Mark Poster menulis Cyberdemocracy: Internet and the Public sphere (dalam David Porter) mengatakan, apa yang dikatakan Habermas tentang konsep public sphere sebagai ruang homogen di mana subyeknya mempunyai relasi simetrikal, telah terabaikan dalam arena publik elektronik. Komunitas virtual seperti terdapat di electronic cafes, bulettin board, milist, blog, forum interaktif web personal, web jejaring sosial telah menjelma menjadi harapan baru ketersediaan ruang publik yang dapat menyediakan suatu situasi komunikasi tanpa dominasi.
Kita mengenal generasi ketiga ini dengan sebutan new media (internet), yang muncul pertama kali dalam wujud web 1.0 seperti media online kompas.com, tempo.co dll. Generasi keduanya disebut web 2.0 (bersifat user-generated content), seperti blog interaktif kompasiana.com, blogdetik, indonesiana, media sosial facebook, twitter dll. Lalu muncul web 3.0 yang bisa diakses lewat gawai pintar (mobile acces), produknya tak jauh beda mulai dari social media (misal instagram dan path) hingga platform seperti market place dll.
Lewat smartphone, kita bisa lebih banyak mengakses dan mengonsumsi informasi setiap hari, bahkan dapat kita kelola menjadi cikal-bakal gerakan sosial hingga revolusi sosial seperti terjadi pada kasus Arab Spring di Tunisia dan Mesir. Jika melihat penetrasi web 3.0 dalam perubahan sosial, maka nampaknya sangat mungkin untuk menggerakkan aksi-aksi sosial untuk kerukunan beragama.

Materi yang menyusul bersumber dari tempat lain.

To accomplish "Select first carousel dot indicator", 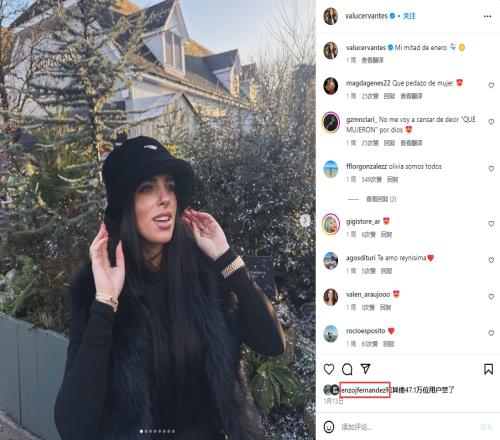I will [141, 431].
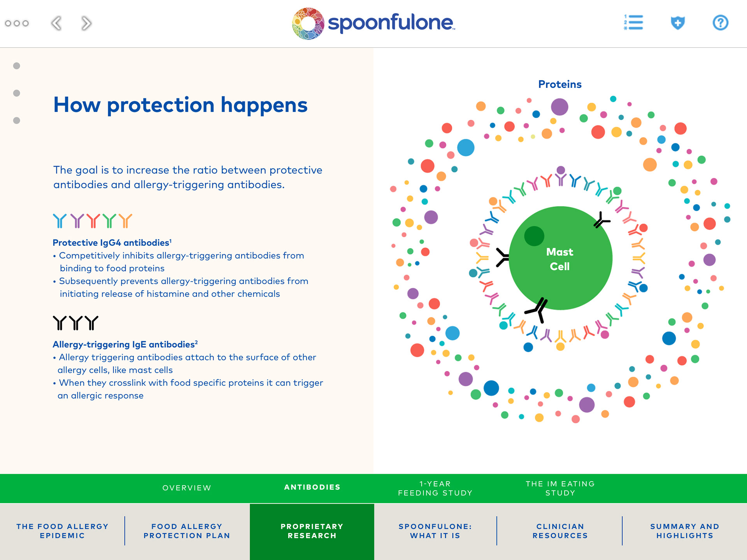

Di Indonesia sudah banyak contoh tren toleransi 3.0, dimana kasus-kasus sosial keagamaan yang mencuat menjadi perhatian khusus warga internet (netizen). Tak jarang, beberapa kasus ditangani oleh netizen. Sebut saja kasus anyar yang belum hilang dari ingatan publik yaitu razia warung makan di Serang, Banten, dan pembakaran musholla di Tolikara, Papua, pada Ramadhan lalu.
Respons dan aksi kolektif netizen meluber di sosial media, bahkan sebagian menjadi rujukan media mainstream. Hasilnya, lewat gerakan donasi netizen, Ibu Saeni yang warungnya dirazia itu langsung mendapat sumbangan ratusan juta rupiah lewat penggalangan dana yang diinisiasi Dwika Putra di kitabisa.com. Malahan, beberapa warung di area razia itu turut mendapat sumbangan.
Lebih menarik lagi, Presiden Joko Widodo pun turut menyumbang 10 juta rupiah, yang artinya suprastruk tur jua turut memperhatikan gelombang massa virtual yg bergerak demi rasa toleransi dan keberadilan. Begitupun peristiwa Tolikara, dimana beredarnya surat larangan dari GIDI di social media, berdampak penangkapan pemimpin GIDI dan musholla pun dibangun menjadi masjid yang cukup besar.
Nyata, bukan! bahwa sadarnya pemanfaatan social media mampu mendorong sentimen publik dalam mengampanyekan secara kolektif, masif, dan efektif tentang isu-isu dan wacana kerukunan beragama. Kita bisa mengukurnya dari jumlah pengguna internet tanah air yang mencapai 88 juta. Dari sepuluh negara di Asia, Indonesia masuk the big four.
China berada di posisi tertinggi dengan jumlah 674 juta pengguna internet, disusul India 375 juta, Jepang 114,9 juta, Indonesia 78 juta pengguna, Bangladesh 53,9 juta, Vietnam 47,3 juta, Filipina 47,1 juta, Korea Selatan 45,3 juta, Pakistan 29,1 juta, dan Malaysia 29,9 juta pengguna.
Hasil riset kerja sama antara Asosiasi Penyelenggara Jasa Internet Indonesia (APJII) dengan Pusat Kajian Komunikasi (PusKaKom) Universitas Indonesia yang dimulai tanggal 1 November 2014 sampai 28 Februari 2015, menunjukkan pertumbuhan penggunaan internet di Indonesia terus meningkat, terutama dibandingkan dengan hasil riset APJII mengenai hal yang sama di tahun 2012.